Grandes títulos apresentados no Mega Drive acabavam por serem portados ao console 8 bits, isso quando não eram praticamente refeitos, tudo para não desamparar os detentores do console 8 bits.

Há muito o que ser dito sobre essas duas gigantes do século XX, mas hoje o foco será Chuck Rock II – Son of Chuck, que foi lançado em 1993 para Amiga, Amiga CD32, Sega Game Gear, Sega Mega-CD, Sega Master System, Sega Mega Drive/Genesis – Diferente do seu antecessor, esse a Nintendo não teve acesso, pelo menos na época.

Chuck Rock II começa depois de longos 9 meses desde a comemoração caliente de Chuck e Ophelia – que havia sido resgatada no primeiro título. Agora Chuck trabalha em uma empresa onde esculpe carros em ROCHAS, que provavelmente deve ser o trabalho mais difícil do mundo, depois de limpar fornos de cerâmica.

Bem, um pai precisa trabalhar para sustentar a cria.

Apesar do trabalho escravo do troglodita barrigudo, a vida era boa e o amor reinava na casa. O que Chuck não contava é que seu trabalho excelente o tornou alvo da empresa rival. E com uma maldade comparável aos vilões da novela da sete, a empresa rival sequestrou Chuck como forma de alavancar as vendas e ferrar com as concorrentes.

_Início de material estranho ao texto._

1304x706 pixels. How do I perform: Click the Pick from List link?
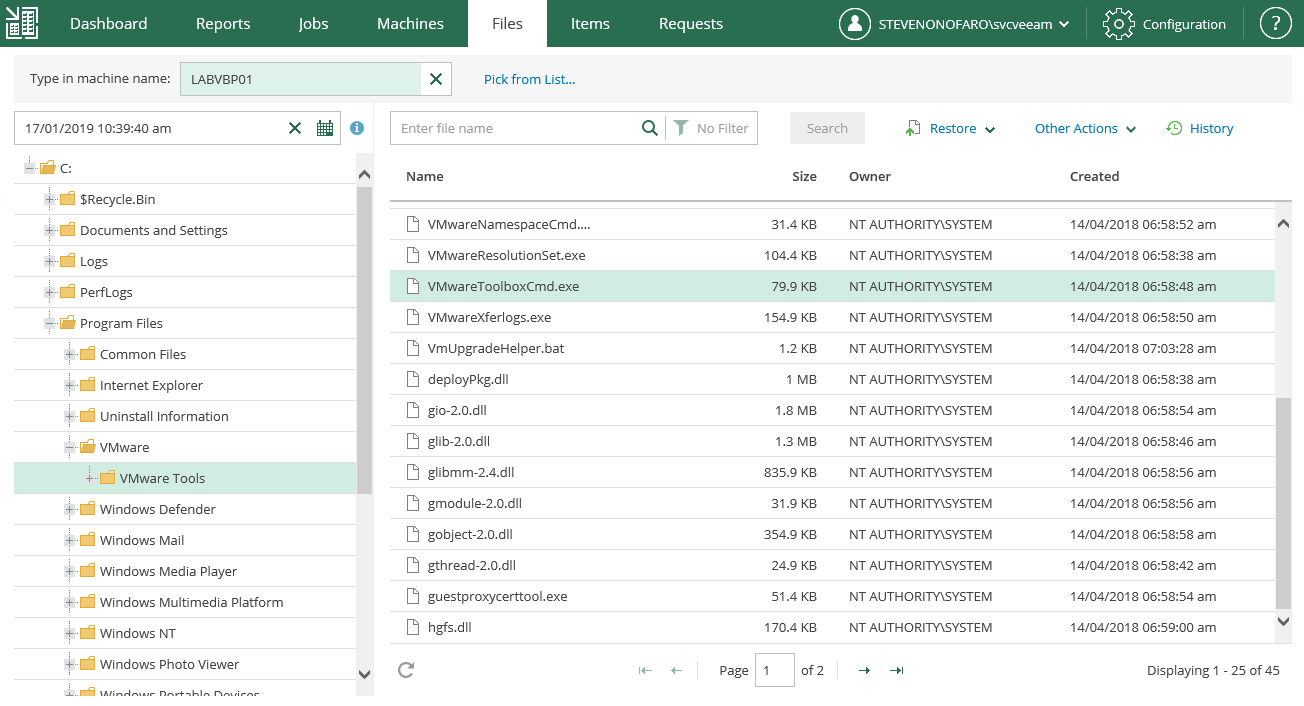pos(529,79)
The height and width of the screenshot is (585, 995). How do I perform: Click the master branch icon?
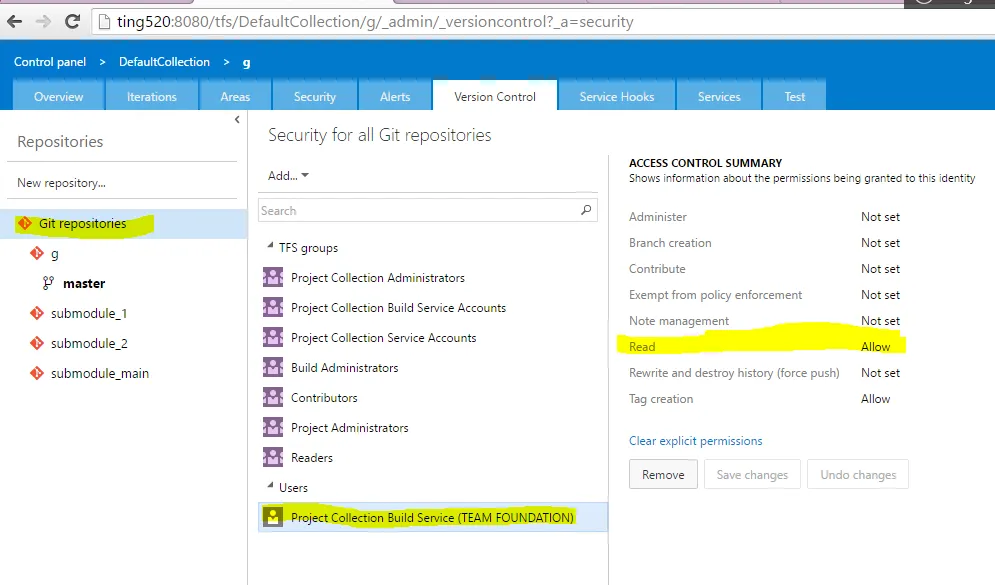click(47, 284)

Ophelia sendo apenas uma mulher oprimida perante as leis machistas impostas pelos trogloditas misóginos, coxinhas burgueses, não poderia abandonar a cozinha, então incumbiu o seu varão Chuck Jr da responsabilidade de resgatar o provedor da casa.

Munido de apenas um dente e seu fiel tacape, ele precisara passar por caminhos não tão inóspitos e alguns repletos de inimigos bizarros.

Chuck Jr enfrentará moscas varejeiras, trogloditas com distúrbios de personalidade amante de Barney o dinossauro, uma mulher saltadora com seios ENORMES – Que em minha opinião não deveria ser a inimiga e sim a fonte de reposição das mamadeiras de Chuck Jr.

Há também plataformas escondidas pelas fases, algumas invisíveis e outras apenas em posições de difícil acesso, então não espere por muita moleza, mas também não espere por um jogo difícil.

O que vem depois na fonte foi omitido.